Several other mapping-based methods explored in the past few years rely on post-electrophoretic elution of intact proteins followed by
enzymatic cleavage and optional clean-up steps prior to mass analysis (11,
12, 19,
22). Other variations involve blotting proteins from
gels to a polymeric membrane support for matrix-assisted laser desorption/ionization (MALDI)-MS; they are noteworthy in their ability
to provide masses of intact proteins and may be more amenable to automation (17,
23-28). MALDI approaches desorbing intact proteins from membranes with infrared
lasers have obtained good spectra by loading less than 1 µg of standard proteins onto 1-D gels (29,
30). Desorption with 337 nm, the wavelength of the inexpensive nitrogen lasers
almost universally supplied with commercial MALDI instruments, was reported to be much less successful than with infrared lasers
(29), however, recent successes have been reported at gel loadings down to 10 pmol/mm2
(25) and 50 pmol (17).
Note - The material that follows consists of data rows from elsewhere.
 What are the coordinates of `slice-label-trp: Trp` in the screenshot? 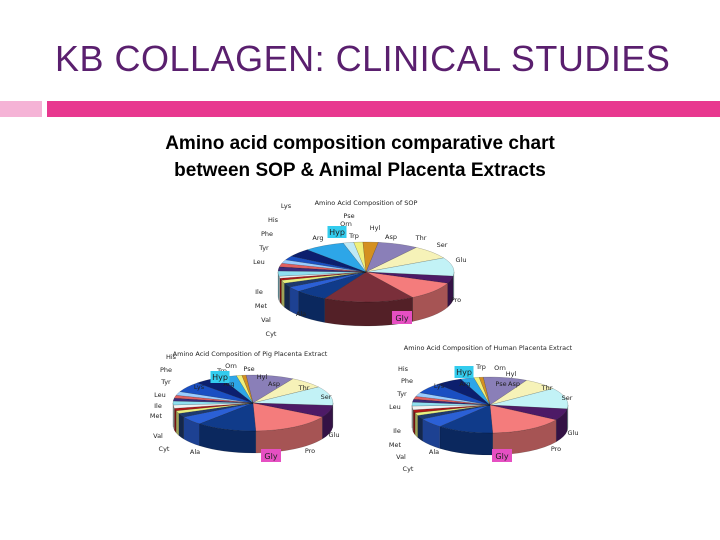 It's located at (354, 236).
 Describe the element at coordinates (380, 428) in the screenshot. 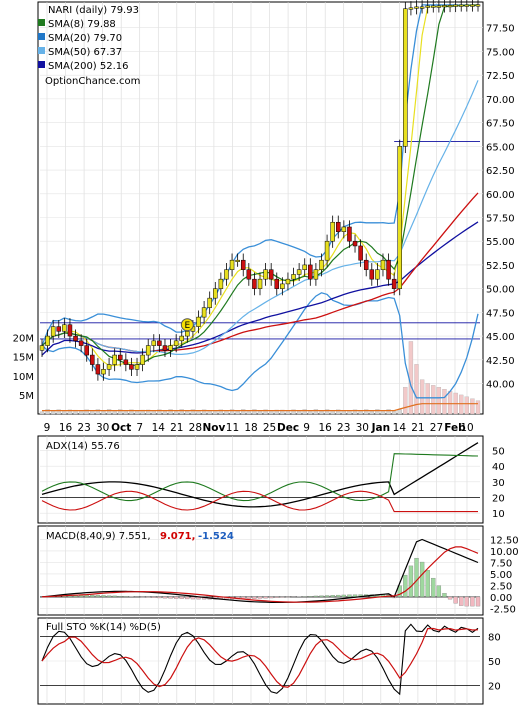

I see `x-tick-label: Jan` at that location.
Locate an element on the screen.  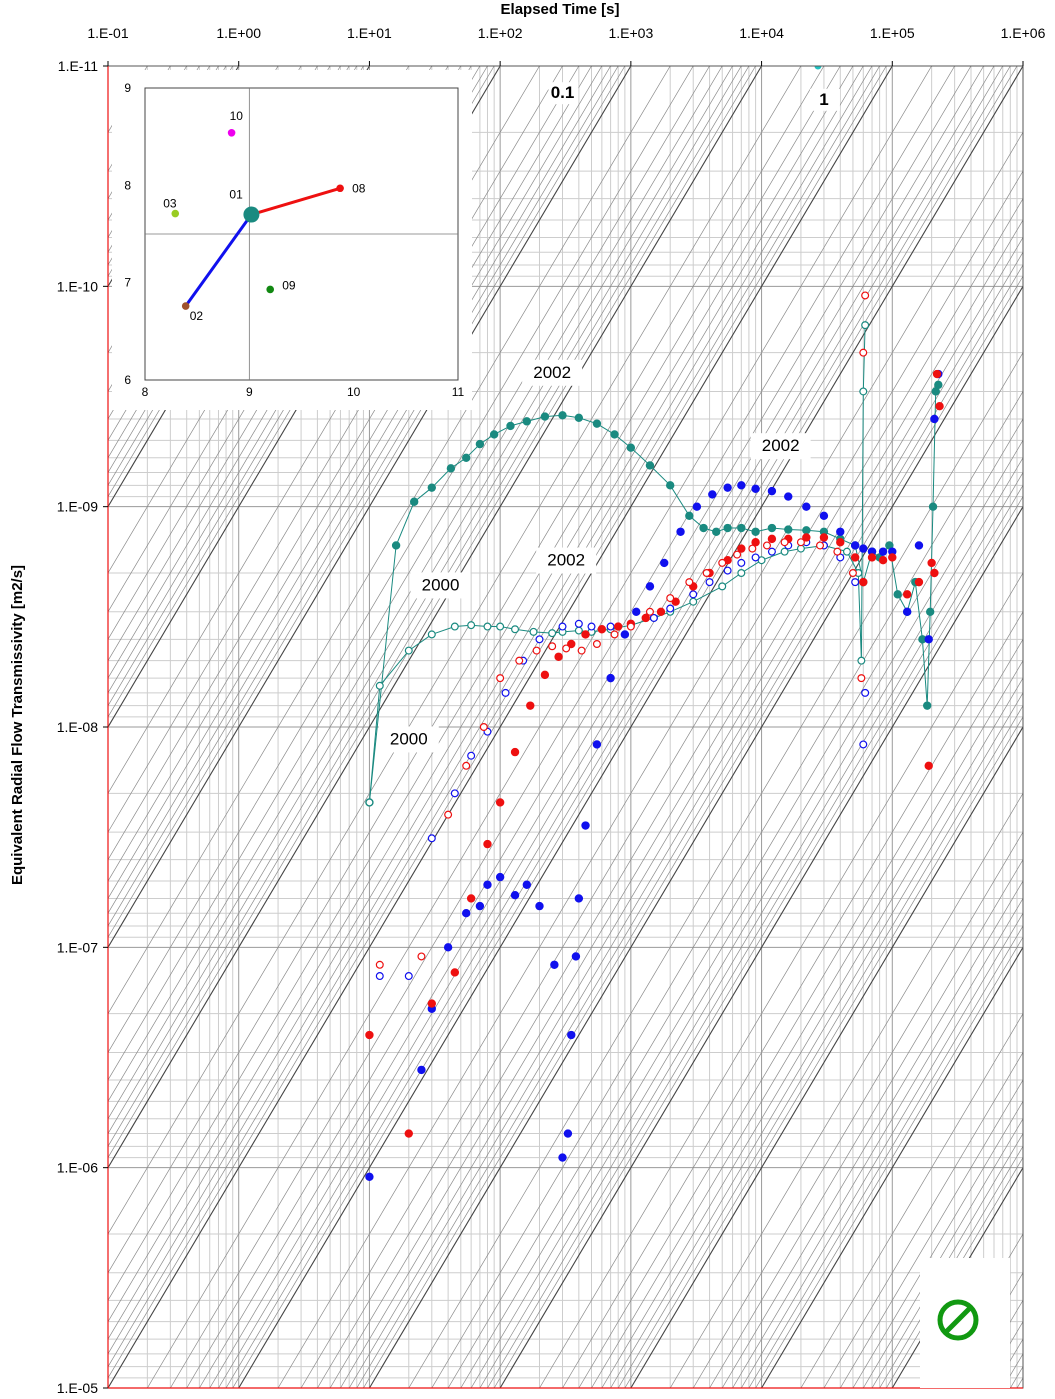
inset-y-tick-label: 9 is located at coordinates (128, 88).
Masses of intact
proteins have also been obtained by electroelution or extraction of proteins from gels, although usually at loadings on the order of a microgram.
A need for automation
These methods are elegant but automated throughputs of even 4 proteins identified per hour are still insufficient to have a major impact on
research. We need a revolutionary change. While some labs are automating the mass spectrometry and database searching portions of
proteome analysis, the bottleneck continues to lie with the steps upstream: excising gel spots one by one, performing digests, and sample
clean-up. There is a need to develop an approach that is easily automated and that will serve for the long term--an approach that will go
beyond the most intensely stained spots on a 2-D gel to the spots that cannot be visualized using protein staining techniques
and which will not only identify the proteins but characterize the structures by identifying changes in post-translational modifications.